Spread betting risks and charges

Spread betting provides the opportunity to trade in both rising and falling markets. But like all forms of dealing, you need to be aware of the risks and costs involved.

Risks of spread betting

Spread betting is more risky than traditional forms of financial dealing. This is because it’s a leveraged product.

Leverage allows you to open positions with just a small deposit relative to the size of your exposure in the underlying market. While this amplifies the potential to profit, it also exposes you to the possibility of losses that can exceed your initial deposit.

Indeed, should the market move against you, it is possible to make significant losses in a very short period of time.

For example, if you use leverage to open a position worth £1,000, you may only have to put down 10% of the total position. Despite only paying £100, your exposure is £1,000 and you are leveraged 10:1.

Maximum potential loss

When you buy £1000 worth of shares in the traditional way, the most you can lose is £1000 – i.e. if the share price falls to zero. When spread betting, however, your potential losses also depend on your deal size.

If you bet £10 per point, for instance, you stand to lose ten times as much for any given change in price as if you bet £1 per point.

When ‘buying’ a market (going long) your maximum loss, while potentially very high, is limited by the size of the underlying market. The underlying prices cannot fall below zero. If you bet £10 per point on a market worth 100 points, your maximum loss is £1000.

However, when ‘selling’ (going short, or shorting) there is no limit to what you can lose, as the underlying price could, in theory, keep rising indefinitely.

In practice, spread betting providers like IG have systems in place which may close out positions automatically should you have insufficient funds to cover running losses. However, if the underlying market moves or ‘gaps’ suddenly, or if there is a lack of liquidity, this isn’t always possible. It is essential therefore that you take steps to manage your risk.

Spread betting charges


For any given market, your spread betting provider will quote you a two-way price.

The bid (lower price) is the price at which you can sell
The offer (higher price) is the price at which you can buy
The bid will always be below the underlying market price, and the offer always above. The difference between the two is known as the spread, which is effectively the ‘price’ you pay for placing a deal.

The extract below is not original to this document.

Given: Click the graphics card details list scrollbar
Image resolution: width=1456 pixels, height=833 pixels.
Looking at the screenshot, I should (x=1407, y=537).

For example, if the underlying market price is 510 pence, we might quote a four-point spread of 508/512. If you sell, you’ll sell at the lower price of 508. This means that the underlying market would have to drop four points from 510 to 506 before you can start making a profit.

Funding and interest

When you open a position, you’ll also be liable for certain costs associated with holding your position open for a period of time. These are financing costs, and they reflect the cost of borrowing or lending the underlying asset.

When you open a quarterly bet, we factor the cost of running that bet to expiry into the quoted spread. A futures bet like the June FTSE already contains financing (also known as the cost of carry) in its price. This is why futures spreads are typically different from the cash price.

A daily funded bet, however, is priced according to the current cash price of the underlying instrument. This means that for each day your position remains open, you’ll accrue additional financing costs.

Currency conversion

We give you the option to choose a base currency for your account. This means that profits or losses for any foreign currency bets will be converted back into the base currency before they appear on your account, including any charges such as interest or dividends.This may incur a currency conversion fee – our standard charge is 0.3%

Additional fees

We may also need to pass on the costs of dealing with third parties. For example, charges for credit card payments or telegraphic transfers.

In addition, subscribing to the ProRealTime charting package costs £30 a month, although this will be refunded every month you place four or more deals. And if you haven’t placed a deal for two years or more, we will charge you a monthly inactivity fee of £12.


As well as paying charges, to keep a spread bet open you will need to maintain a margin.

Ways of managing risk

There are a number of techniques available to help you manage your risk and take a sensible approach to your dealing. You can set alerts to let you know when a market hits a certain level, and stops to close you out automatically once a certain loss is incurred.